Il y a aussi un certain nombre d’adolescents qui font semblant d’être ce qu’ils ne sont pas, pour ne pas subir les foudres des petits caïds et se voir maltraités à leur tour. On re­trouve ici le système mafieux dans toute sa clarté, si tu n’es pas avec nous tu es contre nous.

Les jeunes évoqués ici ont entre 12 et 17 ans, certains sont majeurs et tous viennent du 93.

Est-ce que tu peux nous donner quelques exemples ?

Je commencerai par des témoignages non écrits dont je me souviens, mais qui sont restés pour moi assez révélateurs de la détresse et de la brutalité de l’environnement pour ces jeunes.

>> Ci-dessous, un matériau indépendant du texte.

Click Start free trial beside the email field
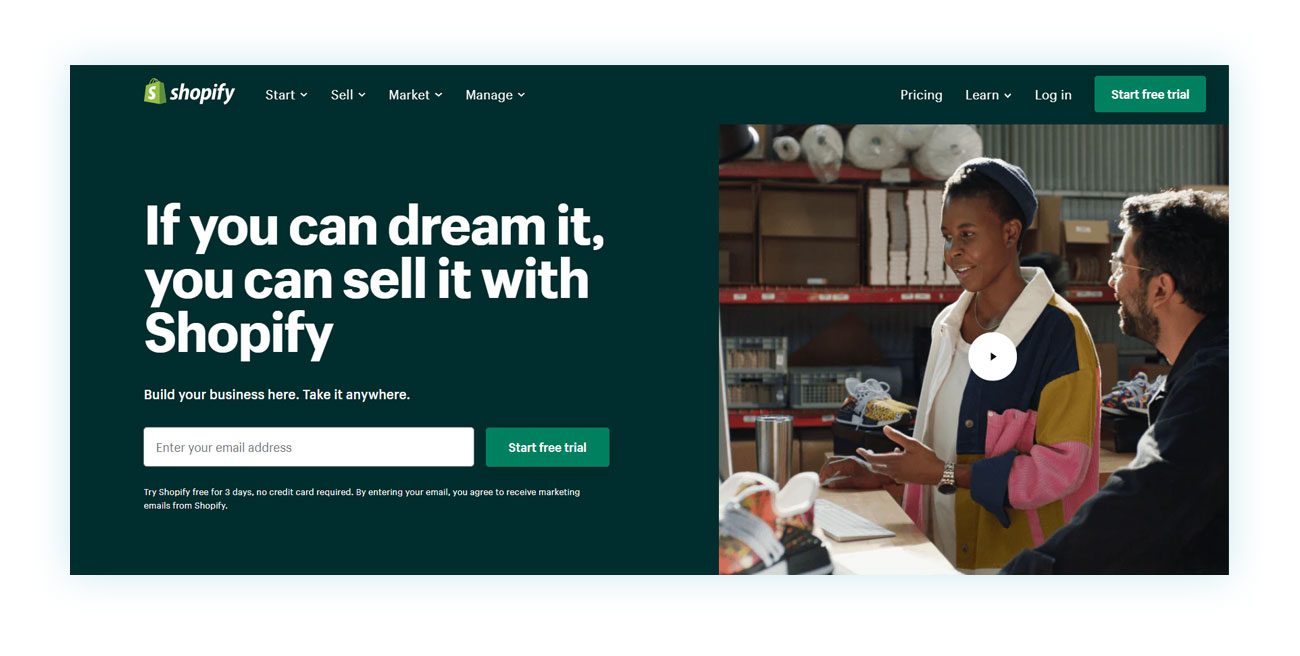 tap(547, 447)
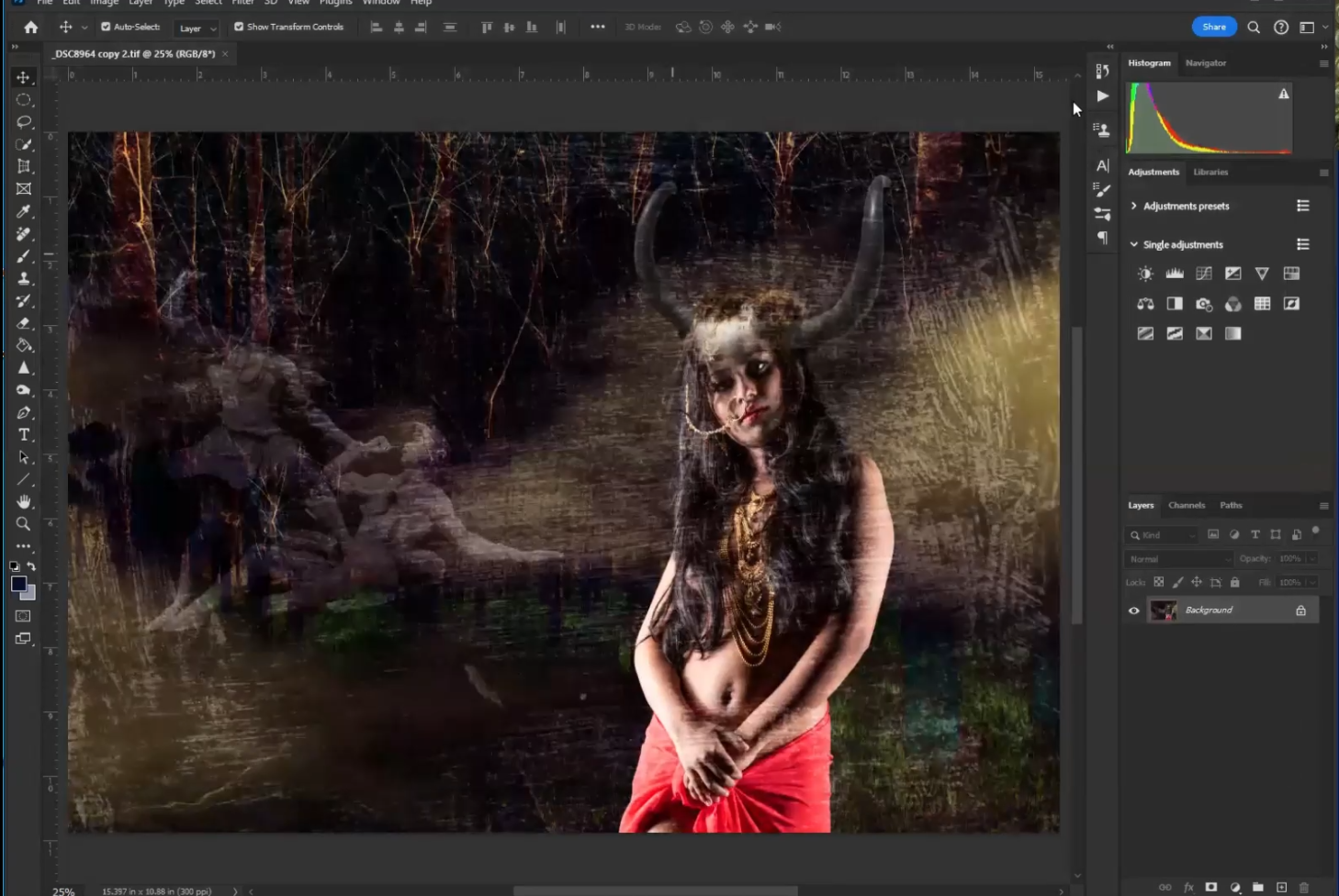Click the Share button

1213,28
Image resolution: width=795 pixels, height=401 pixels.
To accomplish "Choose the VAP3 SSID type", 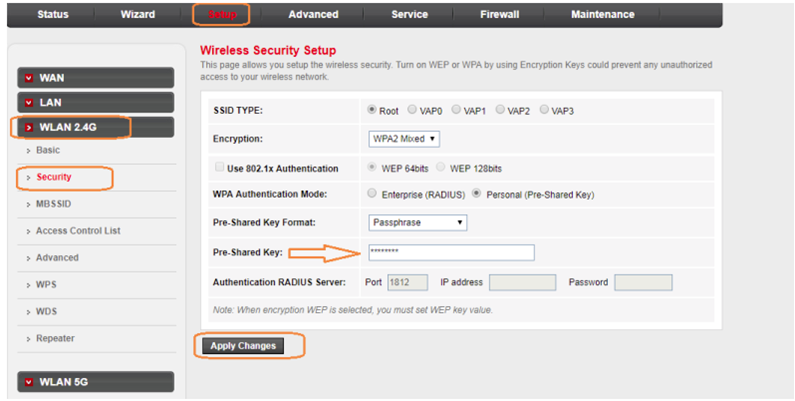I will (544, 110).
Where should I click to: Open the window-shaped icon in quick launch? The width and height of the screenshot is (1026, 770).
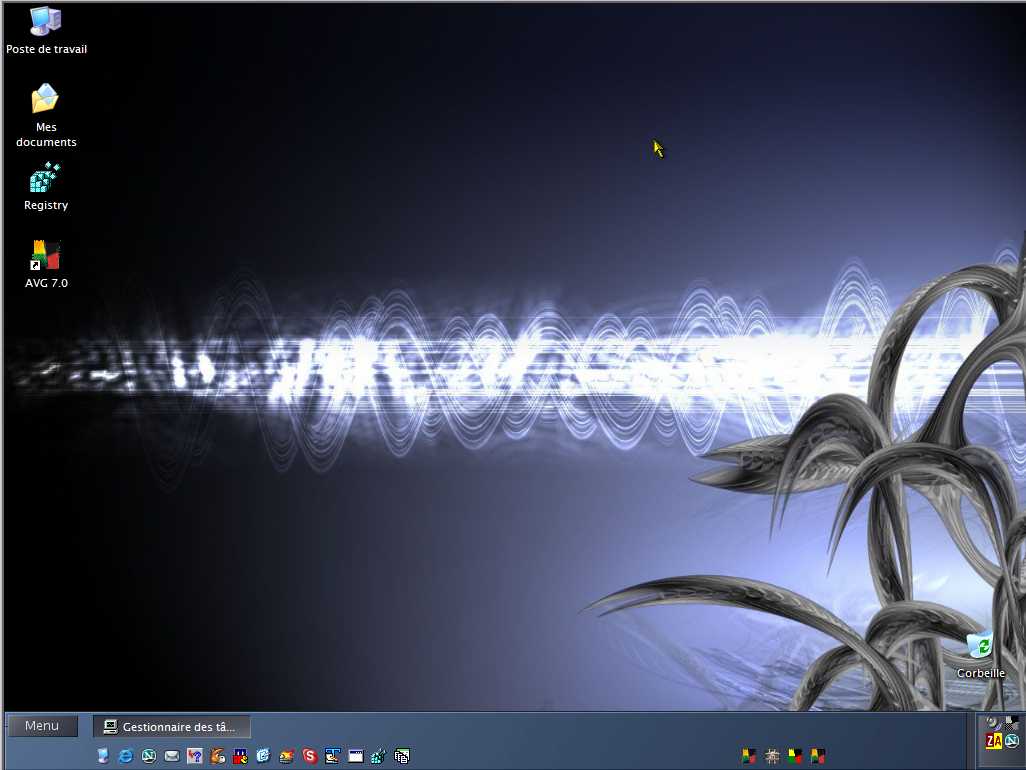(355, 756)
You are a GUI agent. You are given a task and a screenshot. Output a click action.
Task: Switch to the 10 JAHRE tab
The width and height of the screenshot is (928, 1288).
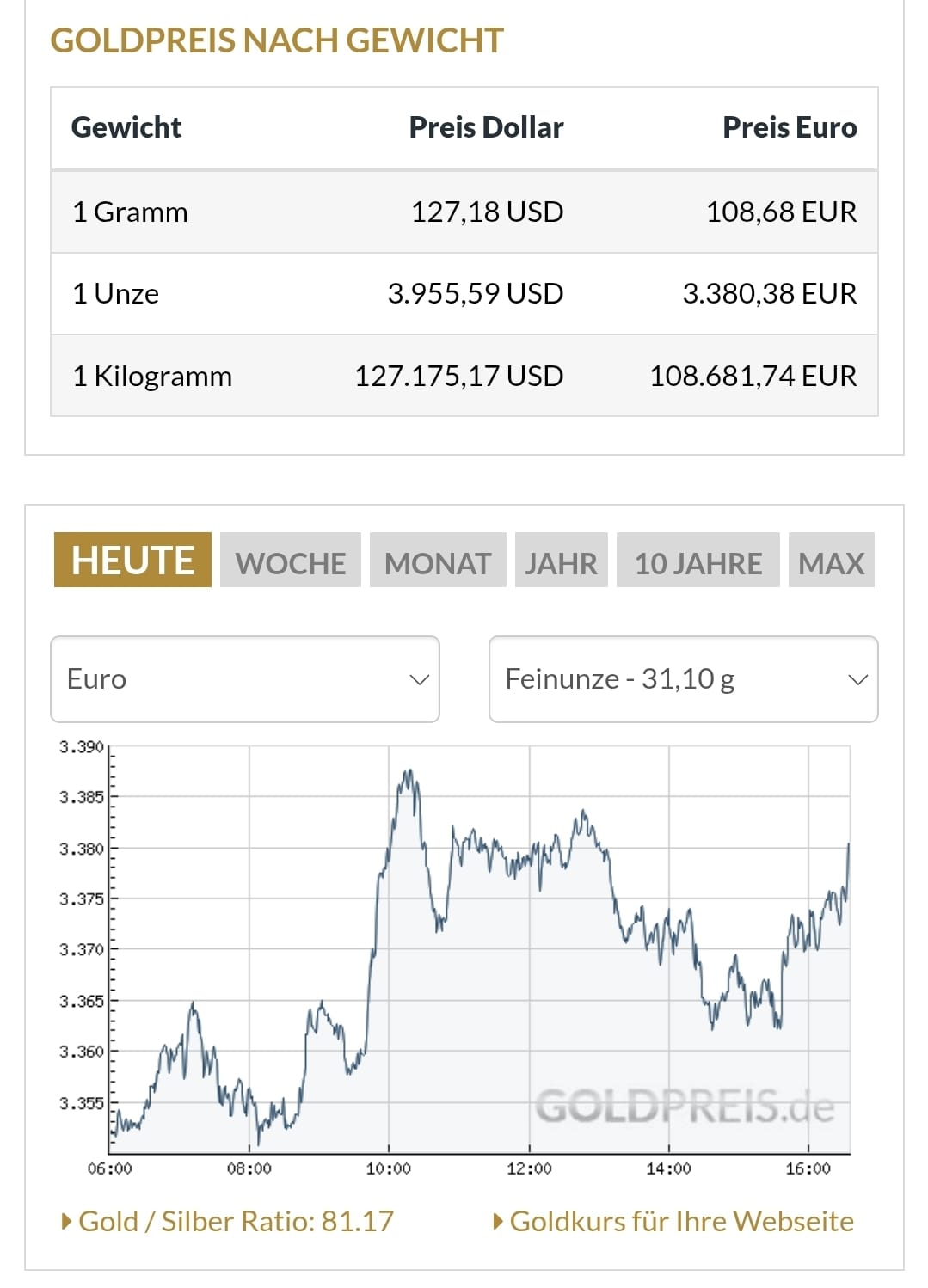[698, 563]
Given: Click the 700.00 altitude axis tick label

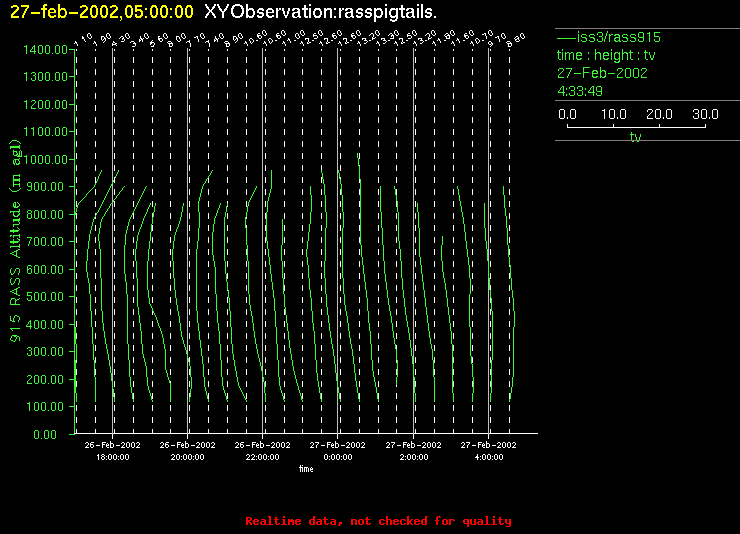Looking at the screenshot, I should (47, 242).
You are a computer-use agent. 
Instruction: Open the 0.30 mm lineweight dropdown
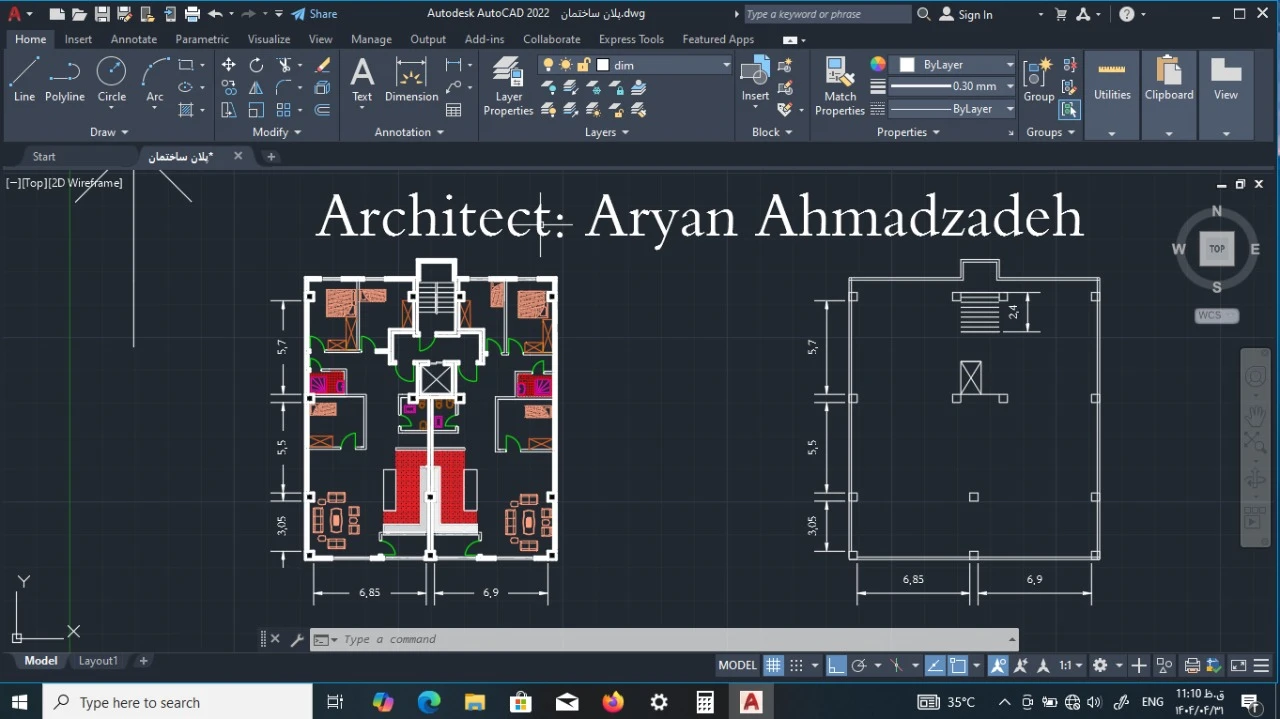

Tous les jours, tous les soirs, qu’il pleuve ou qu’il vente, dans des coins de collèges ou lycées (oui oui, collèges aussi), des arrière-cours d’immeubles, des apparts ou des voitures en fond de parking, des jeunes filles se font défoncer la gueule, la dignité ou le fondement dans une totale indifférence, non si pardon, par-ci par-là des « Ouh oh, la, la ! Quelle horreur ! Ça fait jeune, pauvre gamine… merci, au revoir ». Au cas où certains ne s’en rendraient pas encore compte, zone de non-droit ne veut rien dire, parce qu’il y a bien un droit : celui du plus fort. Un droit, une loi et même des usages.

Alors voilà. Entendus, recueillis à l’hosto ou dans divers services sociaux, souvent redondants, donnant lieu à des plaintes ou non selon le souhait des adolescentes, ici des témoignages dont l’anonymat reste bien sûr ssentiel.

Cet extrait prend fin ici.